Perkuat Multi Layanan, KUA Jenu Serahkan Proposal JIMAT SANTRI Saat Monev & Pembinaan ASN
Daerah

Perkuat Multi Layanan, KUA Jenu Serahkan Proposal JIMAT SANTRI Saat Monev & Pembinaan ASN

  03 Jul 2026 |   27 |   Penulis : APRI Pusat |   Publisher : APRI Pusat

Jenu (Tuban) - Monitoring dan Evaluasi program Bina KUA dan Keluarga Sakinah serta Pembinaan ASN oleh Kepala Kantor bersama Kasi Bimas Islam Kemenag Tuban di KUA Jenu.

Kegiatan Monev dan Pembinaan ASN Kemenag di wilayah kecamatan Jenu dihadiri Pengawas Madrasah MI-RA, Guru DPK, Ketua DWP KUA Jenu serta dihadiri oleh semua ASN KUA Jenu. Rabu, 01/07/2026. 

Setelah kegiatan pembinaan dibuka, Kepala KUA Jenu memberikan sambutan selamat datang dan menyampaikan progres capaian program yang telah dilakukan di Jenu, mulai bimbingan layanan pernikahan yang selama 5 (lima) tahun dia memimpin tidak ada permasalahan yang rumit dan tidak ada aduan dari masyarakat. "Saya bersyukur bahwa selama saya memimpin di KUA Jenu ini tidak ada masalah yang tidak bisa diselesaikan karena kami selalu menjalin koordinasi dengan berbagai pihak, bahkan saya upayakan membantu masyarakat yang mengalami problem di tingkat kabupaten kami komunikasikan dengan pihak Dukcapil maupun Pengadilan Agama, dan alhamdulillah tidak ada aduan sama sekali," imbuhnya.   

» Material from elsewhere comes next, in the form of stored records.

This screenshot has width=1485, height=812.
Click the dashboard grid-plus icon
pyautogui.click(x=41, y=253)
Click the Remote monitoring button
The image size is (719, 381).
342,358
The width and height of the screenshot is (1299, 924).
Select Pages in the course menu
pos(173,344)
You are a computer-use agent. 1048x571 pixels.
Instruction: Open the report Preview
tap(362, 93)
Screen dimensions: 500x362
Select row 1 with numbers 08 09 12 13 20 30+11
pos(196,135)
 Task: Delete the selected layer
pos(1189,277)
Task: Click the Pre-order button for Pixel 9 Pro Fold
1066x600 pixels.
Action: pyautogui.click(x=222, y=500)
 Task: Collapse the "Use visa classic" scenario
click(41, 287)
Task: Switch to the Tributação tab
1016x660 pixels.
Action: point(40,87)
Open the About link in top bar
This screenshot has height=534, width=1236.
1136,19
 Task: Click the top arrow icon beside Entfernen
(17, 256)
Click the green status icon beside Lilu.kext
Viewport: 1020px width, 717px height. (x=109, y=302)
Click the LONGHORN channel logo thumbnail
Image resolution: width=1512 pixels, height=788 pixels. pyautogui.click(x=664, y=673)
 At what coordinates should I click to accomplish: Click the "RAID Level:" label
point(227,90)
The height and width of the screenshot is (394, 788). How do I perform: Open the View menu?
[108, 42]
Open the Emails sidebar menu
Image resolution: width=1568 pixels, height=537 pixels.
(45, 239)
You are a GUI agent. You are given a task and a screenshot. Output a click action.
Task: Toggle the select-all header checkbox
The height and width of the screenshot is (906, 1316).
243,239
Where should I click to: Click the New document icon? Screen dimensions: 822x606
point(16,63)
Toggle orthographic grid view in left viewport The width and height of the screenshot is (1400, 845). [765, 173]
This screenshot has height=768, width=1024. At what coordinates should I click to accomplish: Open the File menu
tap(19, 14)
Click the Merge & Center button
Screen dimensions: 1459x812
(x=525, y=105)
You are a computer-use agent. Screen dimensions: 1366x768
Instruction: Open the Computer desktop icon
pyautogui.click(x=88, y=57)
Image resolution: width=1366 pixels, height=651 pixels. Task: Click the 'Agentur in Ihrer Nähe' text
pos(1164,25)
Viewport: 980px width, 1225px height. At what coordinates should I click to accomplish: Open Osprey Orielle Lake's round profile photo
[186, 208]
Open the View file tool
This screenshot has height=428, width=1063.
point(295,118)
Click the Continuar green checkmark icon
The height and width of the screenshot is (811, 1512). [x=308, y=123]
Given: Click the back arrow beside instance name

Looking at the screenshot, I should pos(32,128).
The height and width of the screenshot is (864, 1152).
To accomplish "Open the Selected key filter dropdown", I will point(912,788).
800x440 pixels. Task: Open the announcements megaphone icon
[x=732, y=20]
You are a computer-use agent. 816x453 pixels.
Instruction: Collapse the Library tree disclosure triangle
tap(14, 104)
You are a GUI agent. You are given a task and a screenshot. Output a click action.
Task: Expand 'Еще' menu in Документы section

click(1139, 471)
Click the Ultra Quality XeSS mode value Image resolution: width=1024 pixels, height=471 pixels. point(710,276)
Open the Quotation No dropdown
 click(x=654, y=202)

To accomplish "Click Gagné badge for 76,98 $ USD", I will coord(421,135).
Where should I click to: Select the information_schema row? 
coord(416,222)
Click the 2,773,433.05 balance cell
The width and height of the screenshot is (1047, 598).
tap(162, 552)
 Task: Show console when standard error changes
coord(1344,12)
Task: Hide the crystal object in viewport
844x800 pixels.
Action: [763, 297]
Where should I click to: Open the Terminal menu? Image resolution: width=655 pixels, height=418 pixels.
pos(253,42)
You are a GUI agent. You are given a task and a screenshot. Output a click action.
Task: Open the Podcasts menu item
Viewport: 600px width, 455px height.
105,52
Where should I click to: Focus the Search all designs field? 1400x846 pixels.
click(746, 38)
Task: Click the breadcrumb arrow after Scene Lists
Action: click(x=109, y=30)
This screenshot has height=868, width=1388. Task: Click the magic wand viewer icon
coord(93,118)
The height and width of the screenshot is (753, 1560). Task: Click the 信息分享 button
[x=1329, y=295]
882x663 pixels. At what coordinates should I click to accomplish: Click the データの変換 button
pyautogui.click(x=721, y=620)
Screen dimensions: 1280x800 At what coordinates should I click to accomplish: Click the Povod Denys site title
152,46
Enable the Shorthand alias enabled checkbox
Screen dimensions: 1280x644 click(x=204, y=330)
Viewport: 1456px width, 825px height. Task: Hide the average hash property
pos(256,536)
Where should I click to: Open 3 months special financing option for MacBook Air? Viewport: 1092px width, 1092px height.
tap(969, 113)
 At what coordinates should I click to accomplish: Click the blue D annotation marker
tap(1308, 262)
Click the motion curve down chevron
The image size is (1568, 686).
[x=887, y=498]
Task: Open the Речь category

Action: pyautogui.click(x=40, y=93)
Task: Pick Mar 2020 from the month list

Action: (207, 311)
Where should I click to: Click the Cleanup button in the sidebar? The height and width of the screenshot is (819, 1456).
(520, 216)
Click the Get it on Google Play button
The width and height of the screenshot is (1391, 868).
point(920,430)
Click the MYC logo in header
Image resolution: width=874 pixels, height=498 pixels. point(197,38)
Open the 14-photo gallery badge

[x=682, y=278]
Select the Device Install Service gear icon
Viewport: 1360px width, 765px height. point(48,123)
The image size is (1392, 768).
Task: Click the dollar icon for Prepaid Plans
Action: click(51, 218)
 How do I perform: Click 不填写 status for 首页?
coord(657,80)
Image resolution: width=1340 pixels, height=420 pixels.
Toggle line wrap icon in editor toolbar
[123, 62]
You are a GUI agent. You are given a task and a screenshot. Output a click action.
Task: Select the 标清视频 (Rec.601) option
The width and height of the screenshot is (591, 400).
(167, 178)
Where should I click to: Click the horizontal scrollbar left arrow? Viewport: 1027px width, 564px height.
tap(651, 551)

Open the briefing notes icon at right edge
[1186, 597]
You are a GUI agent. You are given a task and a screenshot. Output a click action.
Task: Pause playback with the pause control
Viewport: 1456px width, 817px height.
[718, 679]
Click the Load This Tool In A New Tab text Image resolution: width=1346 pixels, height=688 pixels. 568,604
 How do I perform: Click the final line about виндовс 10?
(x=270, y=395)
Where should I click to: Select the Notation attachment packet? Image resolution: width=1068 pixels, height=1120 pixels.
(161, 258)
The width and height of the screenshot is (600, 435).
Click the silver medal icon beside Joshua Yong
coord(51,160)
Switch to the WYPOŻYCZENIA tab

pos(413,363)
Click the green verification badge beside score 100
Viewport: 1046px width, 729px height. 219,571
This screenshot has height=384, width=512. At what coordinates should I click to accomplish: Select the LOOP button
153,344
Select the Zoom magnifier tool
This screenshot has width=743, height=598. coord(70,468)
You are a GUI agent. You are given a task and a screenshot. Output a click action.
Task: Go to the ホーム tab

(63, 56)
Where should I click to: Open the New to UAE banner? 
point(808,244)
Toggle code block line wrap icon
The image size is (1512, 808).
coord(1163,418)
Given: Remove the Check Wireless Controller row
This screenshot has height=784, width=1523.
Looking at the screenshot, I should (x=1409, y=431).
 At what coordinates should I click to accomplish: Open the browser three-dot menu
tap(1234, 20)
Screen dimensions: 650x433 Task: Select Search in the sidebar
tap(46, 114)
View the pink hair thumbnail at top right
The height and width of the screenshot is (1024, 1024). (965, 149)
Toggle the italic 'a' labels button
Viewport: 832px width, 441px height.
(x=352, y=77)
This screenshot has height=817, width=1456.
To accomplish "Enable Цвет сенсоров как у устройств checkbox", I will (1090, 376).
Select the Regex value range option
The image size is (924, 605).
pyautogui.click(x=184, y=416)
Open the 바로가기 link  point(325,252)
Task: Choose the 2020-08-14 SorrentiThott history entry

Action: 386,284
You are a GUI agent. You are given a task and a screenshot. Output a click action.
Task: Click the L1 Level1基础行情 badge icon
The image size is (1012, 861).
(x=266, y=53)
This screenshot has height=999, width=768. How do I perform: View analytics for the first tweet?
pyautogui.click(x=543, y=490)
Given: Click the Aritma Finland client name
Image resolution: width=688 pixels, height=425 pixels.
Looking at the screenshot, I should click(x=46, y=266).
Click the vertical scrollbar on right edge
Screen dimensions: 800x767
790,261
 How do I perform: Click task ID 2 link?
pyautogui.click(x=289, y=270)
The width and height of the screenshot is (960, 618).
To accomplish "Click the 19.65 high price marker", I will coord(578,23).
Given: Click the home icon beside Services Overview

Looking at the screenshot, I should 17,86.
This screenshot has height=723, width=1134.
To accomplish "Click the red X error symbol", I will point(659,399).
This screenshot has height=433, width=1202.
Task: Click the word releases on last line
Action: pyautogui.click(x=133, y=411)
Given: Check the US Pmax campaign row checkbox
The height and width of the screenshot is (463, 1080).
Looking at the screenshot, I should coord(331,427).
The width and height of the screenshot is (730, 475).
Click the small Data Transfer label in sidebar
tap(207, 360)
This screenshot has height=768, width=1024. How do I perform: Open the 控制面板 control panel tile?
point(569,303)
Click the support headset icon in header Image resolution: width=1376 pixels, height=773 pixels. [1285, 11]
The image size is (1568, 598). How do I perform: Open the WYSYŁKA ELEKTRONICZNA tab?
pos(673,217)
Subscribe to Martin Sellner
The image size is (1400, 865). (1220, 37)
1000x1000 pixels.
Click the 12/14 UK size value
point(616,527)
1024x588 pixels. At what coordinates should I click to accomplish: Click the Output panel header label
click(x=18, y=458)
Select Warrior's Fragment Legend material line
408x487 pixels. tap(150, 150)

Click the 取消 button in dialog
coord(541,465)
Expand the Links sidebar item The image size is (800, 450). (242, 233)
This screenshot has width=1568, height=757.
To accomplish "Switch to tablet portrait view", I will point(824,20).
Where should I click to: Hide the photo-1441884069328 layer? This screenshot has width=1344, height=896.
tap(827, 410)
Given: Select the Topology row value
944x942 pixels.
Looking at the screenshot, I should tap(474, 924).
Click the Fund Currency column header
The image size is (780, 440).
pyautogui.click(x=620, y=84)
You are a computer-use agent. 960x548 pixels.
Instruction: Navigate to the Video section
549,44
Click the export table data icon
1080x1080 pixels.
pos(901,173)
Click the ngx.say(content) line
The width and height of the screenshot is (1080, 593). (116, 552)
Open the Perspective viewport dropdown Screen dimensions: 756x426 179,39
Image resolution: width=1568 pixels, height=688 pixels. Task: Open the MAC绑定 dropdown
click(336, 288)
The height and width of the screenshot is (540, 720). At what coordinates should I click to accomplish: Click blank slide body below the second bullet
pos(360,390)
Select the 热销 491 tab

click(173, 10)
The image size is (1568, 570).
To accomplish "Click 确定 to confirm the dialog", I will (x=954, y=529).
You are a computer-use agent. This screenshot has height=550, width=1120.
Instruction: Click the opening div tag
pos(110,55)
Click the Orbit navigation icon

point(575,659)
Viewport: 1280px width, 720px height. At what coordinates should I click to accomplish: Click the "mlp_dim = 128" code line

Pembinaan ASN oleh Kepala Kemenag Tuban di KUA Jenu dilaksanakan bersamaan dengan Monitoring dan Evaluasi (MONEV) program Bina KUA & Keluarga Sakinah oleh Kepala Seksi Bimas Islam dan tim Monev. Di waktu yang sama juga dilakukan monev kepada guru DPK oleh Seksi Pendidikan dan Madrasah. Kegiatan ini merupakan salah satu bentuk pertanggungjawaban secara kedinasan bagi KUA, guru DPK maupun bagi Kemenag Tuban sendiri, di mana program-program yang telah dilaksanakan selama satu semester tahun ini oleh semua pihak perlu mendapat perhatian dan evaluasi dari pimpinan demi perbaikan bagi peningkatan kualitas pelayanan publik dan kualitas pendidikan madrasah di wilayah kecamatan Jenu. 


Monev di Jenu merupakan hari ke-7 (tujuh) dari rangkaian kegiatan Monev dan pembinaan ASN sebagaimana yang telah dijadwalkan. 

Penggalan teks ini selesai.